Le PCF appelle au retrait de ce plan d’austérité et au maintien des acquis et des emplois chez Air France. Il est clair que ce mot d’ordre rencontre un écho très favorable chez les salariés, à commencer par les militants de la CGT, le premier syndicat de la compagnie, qui lui aussi mène campagne pour le retrait du plan « Transform 2015 ». Venir soutenir les travailleurs victimes de l’austérité est une excellente initiative du parti. Mais cette campagne va au-delà de la simple solidarité de lutte. Elle ouvre une perspective politique aux salariés d’Air France. Le tract national appelle non seulement à l’« arrêt du plan Transform », mais ajoute qu’en cas de maintien de cette politique de casse sociale par la direction de la compagnie, « la question de la nationalisation doit à nouveau se poser ».
Ce mot d’ordre marque un très net progrès dans la propagande nationale du parti. Dans les entreprises, les salariés se sentent bien seuls dans le combat quotidien qu’ils livrent pour la défense de leurs salaires, leurs emplois et leurs conditions de travail. Sur qui peuvent-ils compter ? Le gouvernement socialiste leur a tourné le dos dès le lendemain de son élection et s’apprête par exemple à faire voter la mise en œuvre de la transposition de l’accord de casse du Code du travail signé le 11 janvier dernier (l’ANI). Le PCF se pose ainsi en alternative politique. Ce mot d’ordre traduit un programme concret : l’arrêt de l’austérité ou bien la prise de contrôle de l’entreprise par l’Etat. Le tract précise : « avec ses parlementaires, [le PCF] entend travailler immédiatement à […] la nationalisation des grandes entreprises ADP et Air France et de leurs filiales, avec un important pouvoir décisionnel pour les salariés ». Ainsi, le mot d’ordre ne résonne pas seulement comme un slogan ; le PCF apparaît comme une force politique sérieuse qui entend poser des actes concrets d’alternative politique.
La nationalisation de l’entreprise est ici une arme très efficace pour tenter de s’opposer à l’austérité. Cette campagne mérite d’être relayée de façon bien plus large qu’elle ne l’est actuellement. La direction nationale du PCF devrait la faire figurer en bonne place dans nos différentes publications et sites internet. L’Humanité devrait s’en faire largement l’écho. Ce programme serait accueilli avec enthousiasme par les militants syndicaux, à commencer par ceux des entreprises en proie à des licenciements et des fermetures. Nous proposons de décliner ce programme à l’ensemble des principales branches de l’économie et d’y mener des campagnes similaires à celle menée dans l’aérien. Le mot d’ordre est valable partout ailleurs, à commencer par l’industrie où il y a urgence à le généraliser pour faire face au saccage. Qu’est-ce qui justifie que nous ne tenions pas le même discours dans l’automobile, par exemple ?

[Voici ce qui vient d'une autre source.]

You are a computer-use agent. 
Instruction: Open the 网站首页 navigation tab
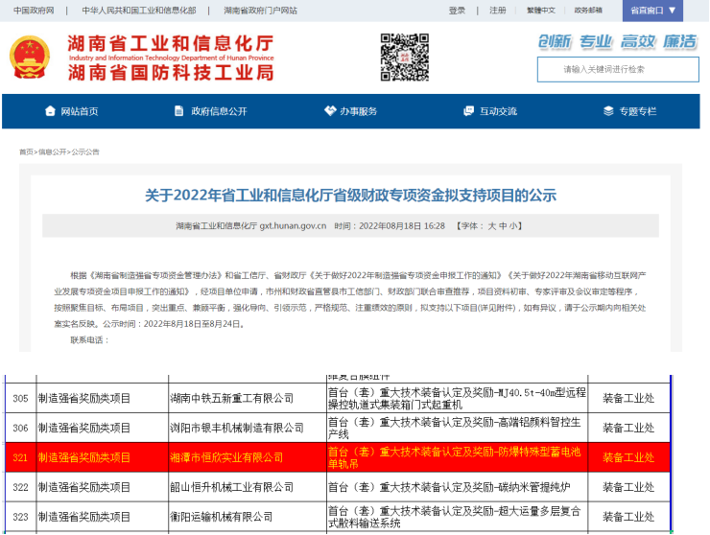(x=79, y=111)
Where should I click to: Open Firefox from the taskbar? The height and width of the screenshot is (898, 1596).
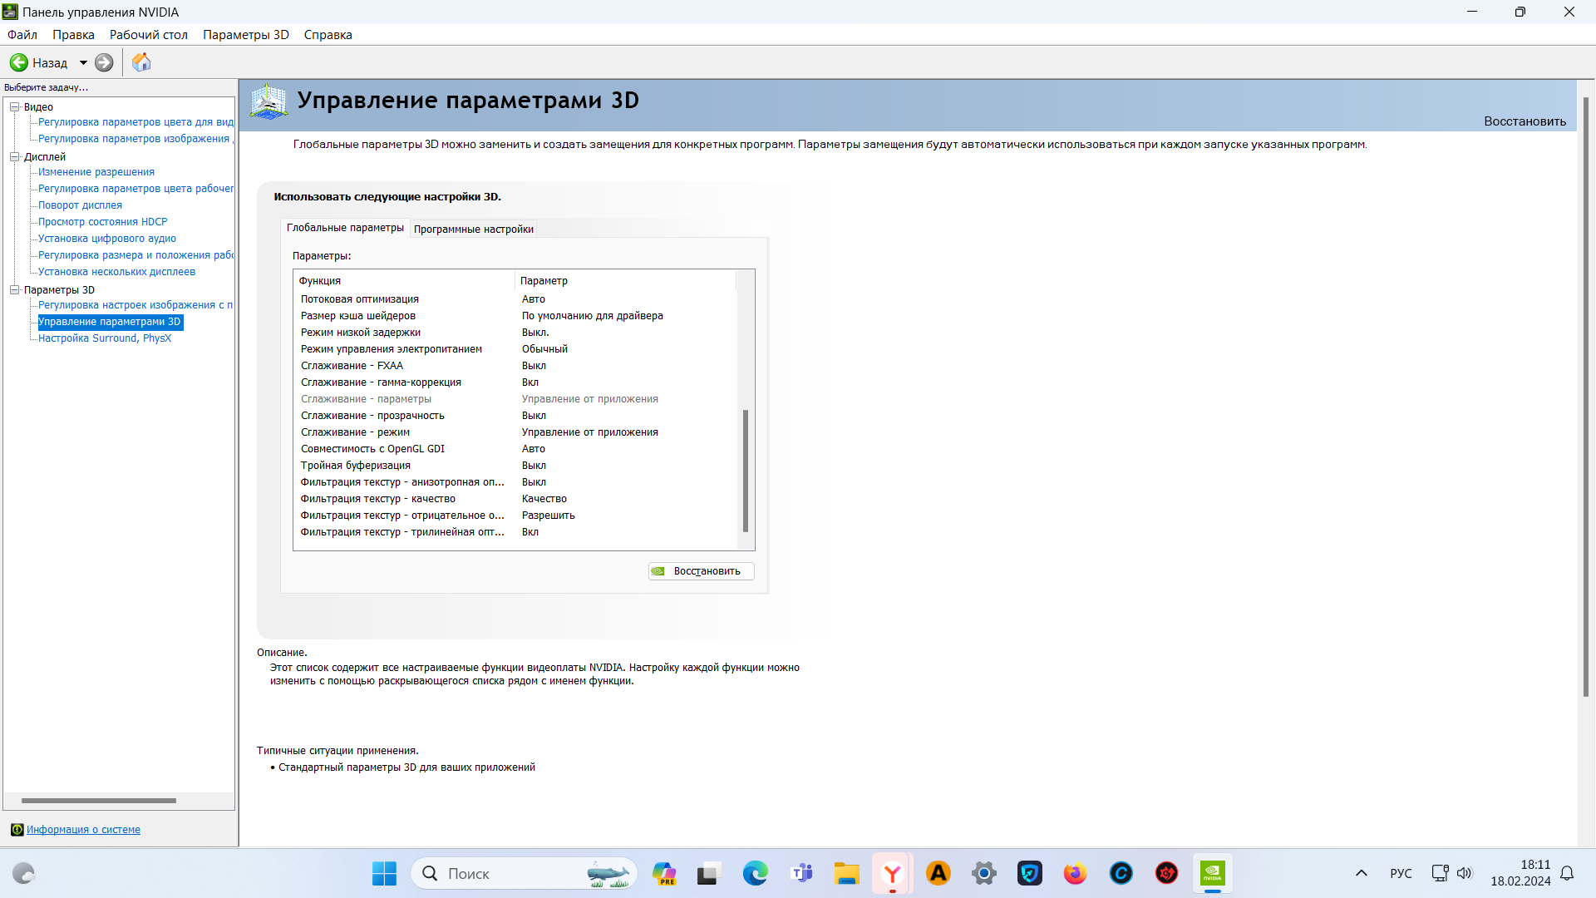click(x=1075, y=873)
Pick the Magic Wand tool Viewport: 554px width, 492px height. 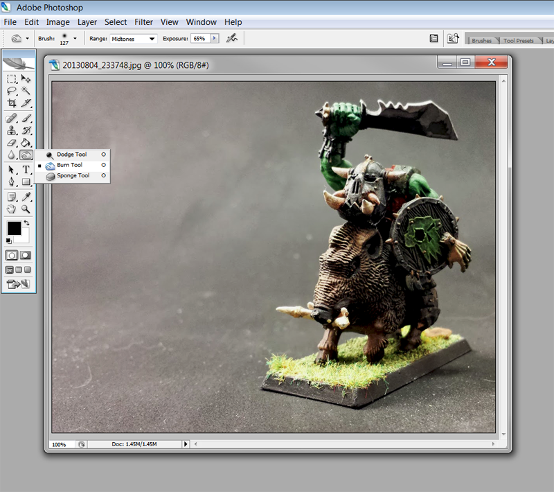click(26, 91)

Cette campagne pour la nationalisation d’Air France marque un très net progrès par rapport aux formulations ambigües du programme du Front de Gauche, jusqu’alors. En effet, L’Humain d’abord se contente en général de défendre des « pôles publics » sans en préciser le périmètre et la composition. Notre programme doit être aussi clair que possible, si nous voulons nous faire entendre de la population. Selon nous, cette campagne gagnerait encore en clarté si nous précisions que ces nationalisations doivent se faire sans indemnité pour les capitalistes, qui se sont suffisamment enrichis sur le dos des salariés pendant toutes ces années. Pour se différencier des nationalisations technocratiques qui ont été menées en son temps par Mitterrand, il est par ailleurs important d’expliquer que nous défendons des nationalisations démocratiques, dont la gestion des entreprises serait placée sous contrôle de représentants élus par les salariés.

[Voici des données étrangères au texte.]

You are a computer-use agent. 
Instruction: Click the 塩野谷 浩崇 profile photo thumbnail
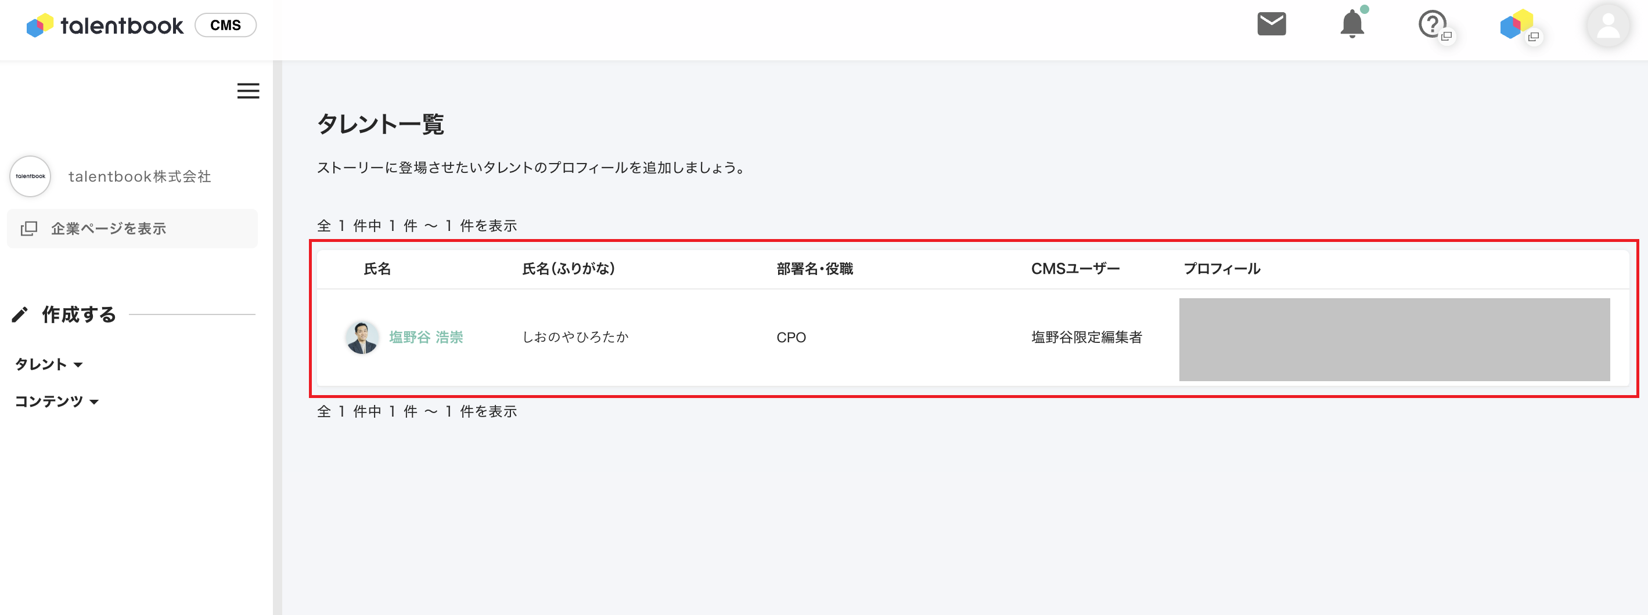[361, 337]
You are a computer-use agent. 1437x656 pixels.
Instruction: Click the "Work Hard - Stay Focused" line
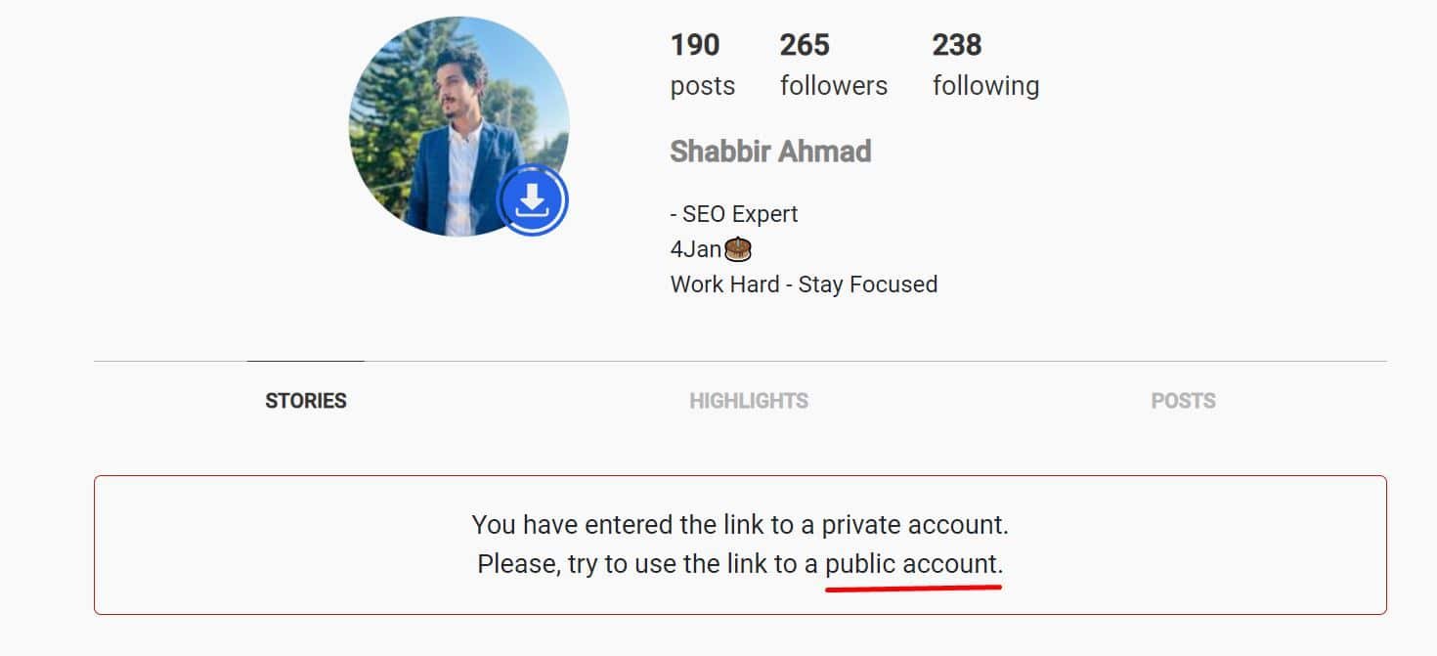804,284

La direction du PCF annonce qu’elle va « travailler immédiatement » à la question des nationalisations d’Air France et d’ADP. Nous attendons qu’elle nous fasse part des résultats de ce travail et nous les relaierons. Nous proposons d’y apporter ces clarifications nécessaires et de généraliser cette campagne au niveau national, rapportée à chaque branche de l’économie. Le PCF devrait proposer aux autres forces politiques du Front de Gauche de s’y associer. Une telle initiative préparera les conditions d’une alternative politique à l’austérité tout en ouvrant la voie à la planification de l’économie fondée sur la propriété collective des entreprises, la seule alternative viable au chaos économique capitaliste.